▶ Records shown:

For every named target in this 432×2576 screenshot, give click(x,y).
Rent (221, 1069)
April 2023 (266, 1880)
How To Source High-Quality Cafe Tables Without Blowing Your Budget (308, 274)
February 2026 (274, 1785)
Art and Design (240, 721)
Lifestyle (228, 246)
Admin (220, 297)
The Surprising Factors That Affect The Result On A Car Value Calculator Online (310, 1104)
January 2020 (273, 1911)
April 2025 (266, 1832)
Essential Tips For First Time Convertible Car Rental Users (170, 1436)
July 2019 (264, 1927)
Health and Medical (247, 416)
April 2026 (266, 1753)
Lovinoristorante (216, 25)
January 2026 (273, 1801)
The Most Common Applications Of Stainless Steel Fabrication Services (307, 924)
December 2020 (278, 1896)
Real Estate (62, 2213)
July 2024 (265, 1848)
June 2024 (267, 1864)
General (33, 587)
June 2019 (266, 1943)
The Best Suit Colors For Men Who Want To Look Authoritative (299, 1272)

▶ Task to complete: For each entry above, write out an exact copy.

▶ Output of the exercise:
For every named target in this 432×2576 screenshot, give click(x,y).
Rent (221, 1069)
April 2023 (266, 1880)
How To Source High-Quality Cafe Tables Without Blowing Your Budget (308, 274)
February 2026 (274, 1785)
Art and Design (240, 721)
Lifestyle (228, 246)
Admin (220, 297)
The Surprising Factors That Affect The Result On A Car Value Calculator Online (310, 1104)
January 2020 (273, 1911)
April 2025 (266, 1832)
Essential Tips For First Time Convertible Car Rental Users (170, 1436)
July 2019 (264, 1927)
Health and Medical (247, 416)
April 2026 (266, 1753)
Lovinoristorante (216, 25)
January 2026 (273, 1801)
The Most Common Applications Of Stainless Steel Fabrication Services (307, 924)
December 2020 (278, 1896)
Real Estate (62, 2213)
July 2024 (265, 1848)
June 2024 (267, 1864)
General (33, 587)
June 2019 (266, 1943)
The Best Suit Colors For Men Who Want To Look Authoritative (299, 1272)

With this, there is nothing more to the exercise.